The stalls cause stress for the animals and allow them only to take a step forward or backward, possibly lie down, stand up and sit, the Canadian Federation of Humane Societies said.
The code requires Canadian farmers to build only new barns that have group housing for sows as of July 1, 2014, and also to use pain relief, effective immediately, in castration of piglets over 10 days of age.
By 2024, all other barns may not use stalls that continuously restrict sows' movement. Details of those changes will be worked out in the next five years, said Rick Bergmann, a hog farmer and vice chairman of the Manitoba Pork farm group.
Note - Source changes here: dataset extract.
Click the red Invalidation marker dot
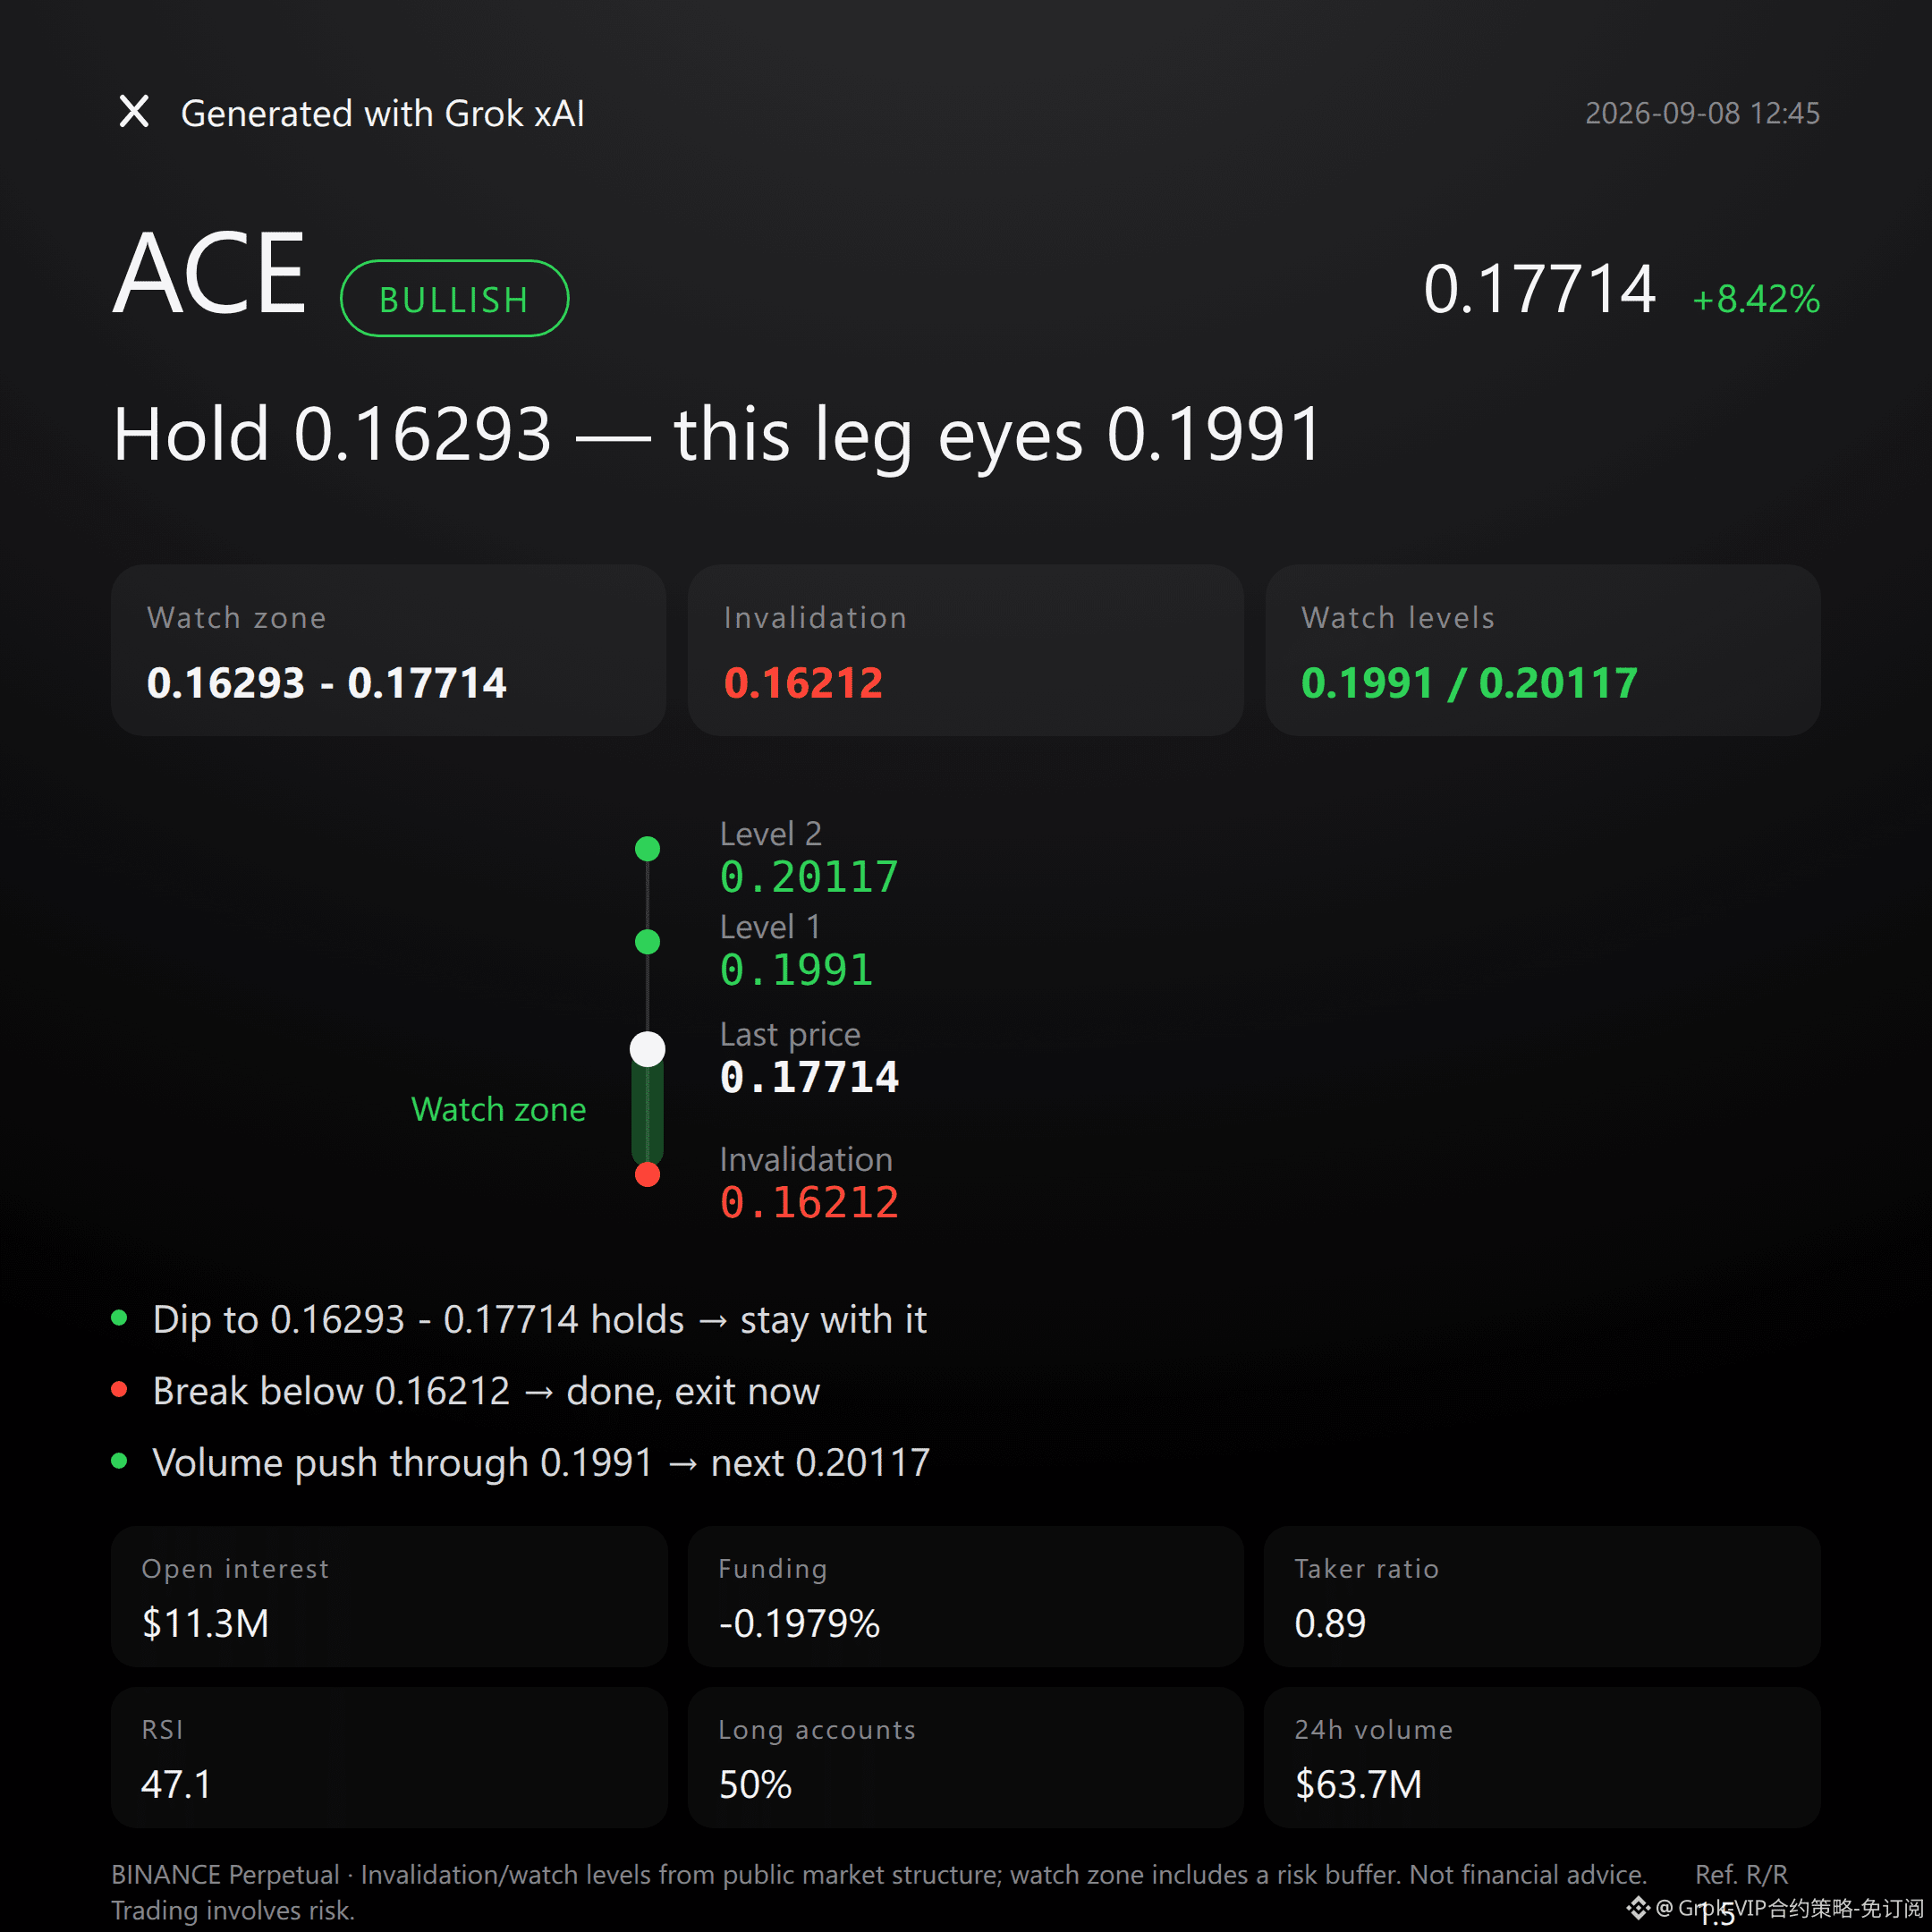This screenshot has width=1932, height=1932. tap(648, 1175)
"It's not a ban on stalls, just a ban on systems that restrict sow movement," Bergmann said.
Because of the changes, farmers will need training on how to operate their barns, said Canadian Pork Council spokesman Gary Stordy.
"(It's like) driving on the right side of the road your whole life and all of a sudden being asked to start driving on the left," Stordy said.
Sow stalls offer some advantages, allowing farmers to feed the pigs individually and protect them from aggressive behavior, Bergmann said.
The biggest Canadian hog farms are owned by Quebec-based Olymel Ltd, Toronto-based Maple Leaf Foods Inc and Manitoba's Hylife Ltd.
Maple Leaf spokesman Dave Bauer said the company fully supported the code's guidelines and had converted its first barn to open housing last year. This year, it plans to move 3,000 more sows to open housing.
The code has broad support in the industry, Stordy said, and failure to follow it can make it difficult for a farmer to market his or her hogs.